» **Task objective**
All of the data that follows should be output again without any alteration.

» **Extracted data**
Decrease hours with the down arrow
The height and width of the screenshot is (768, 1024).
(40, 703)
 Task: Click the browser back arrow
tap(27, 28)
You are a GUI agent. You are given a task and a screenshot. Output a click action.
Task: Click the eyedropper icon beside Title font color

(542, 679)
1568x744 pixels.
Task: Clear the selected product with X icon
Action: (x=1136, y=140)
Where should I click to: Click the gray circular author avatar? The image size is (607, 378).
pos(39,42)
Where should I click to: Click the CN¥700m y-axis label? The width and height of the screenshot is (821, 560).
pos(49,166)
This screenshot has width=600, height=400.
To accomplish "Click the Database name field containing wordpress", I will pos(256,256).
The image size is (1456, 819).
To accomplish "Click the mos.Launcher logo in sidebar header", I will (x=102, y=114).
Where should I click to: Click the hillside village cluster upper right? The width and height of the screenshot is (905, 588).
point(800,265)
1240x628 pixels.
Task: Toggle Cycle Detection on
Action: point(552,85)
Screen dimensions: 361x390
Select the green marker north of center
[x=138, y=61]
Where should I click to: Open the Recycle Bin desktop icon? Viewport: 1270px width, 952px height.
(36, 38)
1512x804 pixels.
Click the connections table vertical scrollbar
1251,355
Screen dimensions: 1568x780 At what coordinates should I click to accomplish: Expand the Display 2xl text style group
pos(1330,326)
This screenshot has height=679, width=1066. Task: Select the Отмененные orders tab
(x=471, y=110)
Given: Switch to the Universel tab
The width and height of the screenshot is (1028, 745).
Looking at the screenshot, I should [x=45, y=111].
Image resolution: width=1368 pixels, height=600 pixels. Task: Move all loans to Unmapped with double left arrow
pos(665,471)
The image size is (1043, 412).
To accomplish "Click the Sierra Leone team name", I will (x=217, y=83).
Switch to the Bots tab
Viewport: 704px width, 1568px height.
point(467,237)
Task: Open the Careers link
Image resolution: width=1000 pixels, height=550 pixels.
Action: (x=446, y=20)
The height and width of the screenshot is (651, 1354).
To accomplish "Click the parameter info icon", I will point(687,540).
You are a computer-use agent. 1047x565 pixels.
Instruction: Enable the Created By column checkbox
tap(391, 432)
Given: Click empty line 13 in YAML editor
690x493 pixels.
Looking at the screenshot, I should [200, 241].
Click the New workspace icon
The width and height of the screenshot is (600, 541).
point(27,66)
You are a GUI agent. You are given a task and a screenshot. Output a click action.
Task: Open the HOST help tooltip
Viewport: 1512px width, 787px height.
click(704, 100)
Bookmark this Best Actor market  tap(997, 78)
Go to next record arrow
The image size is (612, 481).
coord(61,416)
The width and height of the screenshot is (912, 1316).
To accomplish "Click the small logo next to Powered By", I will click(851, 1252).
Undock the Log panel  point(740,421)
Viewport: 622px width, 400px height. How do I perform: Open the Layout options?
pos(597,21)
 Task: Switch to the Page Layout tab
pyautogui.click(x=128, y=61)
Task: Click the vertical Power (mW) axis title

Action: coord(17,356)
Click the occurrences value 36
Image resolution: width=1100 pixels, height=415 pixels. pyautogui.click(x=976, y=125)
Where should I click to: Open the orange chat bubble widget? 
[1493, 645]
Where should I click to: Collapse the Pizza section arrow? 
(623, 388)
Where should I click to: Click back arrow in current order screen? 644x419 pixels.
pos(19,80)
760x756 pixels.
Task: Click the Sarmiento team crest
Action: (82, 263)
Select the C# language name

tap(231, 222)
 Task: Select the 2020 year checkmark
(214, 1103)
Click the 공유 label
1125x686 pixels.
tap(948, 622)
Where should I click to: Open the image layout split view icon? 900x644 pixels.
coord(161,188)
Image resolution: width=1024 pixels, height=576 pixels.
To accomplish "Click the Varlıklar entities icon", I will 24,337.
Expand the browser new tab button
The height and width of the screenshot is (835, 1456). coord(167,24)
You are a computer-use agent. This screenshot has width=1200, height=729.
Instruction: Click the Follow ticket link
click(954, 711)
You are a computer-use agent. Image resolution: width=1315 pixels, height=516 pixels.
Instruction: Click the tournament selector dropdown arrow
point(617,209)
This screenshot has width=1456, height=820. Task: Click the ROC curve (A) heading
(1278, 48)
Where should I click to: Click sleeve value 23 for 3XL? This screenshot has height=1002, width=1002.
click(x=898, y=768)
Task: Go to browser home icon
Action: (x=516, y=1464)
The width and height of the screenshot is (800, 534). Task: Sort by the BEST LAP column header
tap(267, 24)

» **Result**
Decrease hours with the down arrow
The height and width of the screenshot is (768, 1024).
(40, 703)
 Task: Click the browser back arrow
tap(27, 28)
You are a GUI agent. You are given a task and a screenshot. Output a click action.
Task: Click the eyedropper icon beside Title font color

(542, 679)
1568x744 pixels.
Task: Clear the selected product with X icon
Action: (x=1136, y=140)
Where should I click to: Click the gray circular author avatar? The image size is (607, 378).
pos(39,42)
Where should I click to: Click the CN¥700m y-axis label? The width and height of the screenshot is (821, 560).
pos(49,166)
This screenshot has width=600, height=400.
To accomplish "Click the Database name field containing wordpress", I will pos(256,256).
The image size is (1456, 819).
To accomplish "Click the mos.Launcher logo in sidebar header", I will (x=102, y=114).
Where should I click to: Click the hillside village cluster upper right? The width and height of the screenshot is (905, 588).
point(800,265)
1240x628 pixels.
Task: Toggle Cycle Detection on
Action: point(552,85)
Screen dimensions: 361x390
Select the green marker north of center
[x=138, y=61]
Where should I click to: Open the Recycle Bin desktop icon? Viewport: 1270px width, 952px height.
(36, 38)
1512x804 pixels.
Click the connections table vertical scrollbar
1251,355
Screen dimensions: 1568x780 At what coordinates should I click to accomplish: Expand the Display 2xl text style group
pos(1330,326)
This screenshot has height=679, width=1066. Task: Select the Отмененные orders tab
(x=471, y=110)
Given: Switch to the Universel tab
The width and height of the screenshot is (1028, 745).
Looking at the screenshot, I should [x=45, y=111].
Image resolution: width=1368 pixels, height=600 pixels. Task: Move all loans to Unmapped with double left arrow
pos(665,471)
The image size is (1043, 412).
To accomplish "Click the Sierra Leone team name", I will (x=217, y=83).
Switch to the Bots tab
Viewport: 704px width, 1568px height.
point(467,237)
Task: Open the Careers link
Image resolution: width=1000 pixels, height=550 pixels.
Action: (x=446, y=20)
The height and width of the screenshot is (651, 1354).
To accomplish "Click the parameter info icon", I will point(687,540).
You are a computer-use agent. 1047x565 pixels.
Instruction: Enable the Created By column checkbox
tap(391, 432)
Given: Click empty line 13 in YAML editor
690x493 pixels.
Looking at the screenshot, I should [200, 241].
Click the New workspace icon
The width and height of the screenshot is (600, 541).
point(27,66)
You are a GUI agent. You are given a task and a screenshot. Output a click action.
Task: Open the HOST help tooltip
Viewport: 1512px width, 787px height.
click(704, 100)
Bookmark this Best Actor market  tap(997, 78)
Go to next record arrow
The image size is (612, 481).
coord(61,416)
The width and height of the screenshot is (912, 1316).
To accomplish "Click the small logo next to Powered By", I will click(851, 1252).
Undock the Log panel  point(740,421)
Viewport: 622px width, 400px height. How do I perform: Open the Layout options?
pos(597,21)
 Task: Switch to the Page Layout tab
pyautogui.click(x=128, y=61)
Task: Click the vertical Power (mW) axis title

Action: coord(17,356)
Click the occurrences value 36
Image resolution: width=1100 pixels, height=415 pixels. pyautogui.click(x=976, y=125)
Where should I click to: Open the orange chat bubble widget? 
[1493, 645]
Where should I click to: Collapse the Pizza section arrow? 
(623, 388)
Where should I click to: Click back arrow in current order screen? 644x419 pixels.
pos(19,80)
760x756 pixels.
Task: Click the Sarmiento team crest
Action: (82, 263)
Select the C# language name

tap(231, 222)
 Task: Select the 2020 year checkmark
(214, 1103)
Click the 공유 label
1125x686 pixels.
tap(948, 622)
Where should I click to: Open the image layout split view icon? 900x644 pixels.
coord(161,188)
Image resolution: width=1024 pixels, height=576 pixels.
To accomplish "Click the Varlıklar entities icon", I will 24,337.
Expand the browser new tab button
The height and width of the screenshot is (835, 1456). coord(167,24)
You are a computer-use agent. This screenshot has width=1200, height=729.
Instruction: Click the Follow ticket link
click(954, 711)
You are a computer-use agent. Image resolution: width=1315 pixels, height=516 pixels.
Instruction: Click the tournament selector dropdown arrow
point(617,209)
This screenshot has width=1456, height=820. Task: Click the ROC curve (A) heading
(1278, 48)
Where should I click to: Click sleeve value 23 for 3XL? This screenshot has height=1002, width=1002.
click(x=898, y=768)
Task: Go to browser home icon
Action: (x=516, y=1464)
The width and height of the screenshot is (800, 534). Task: Sort by the BEST LAP column header
tap(267, 24)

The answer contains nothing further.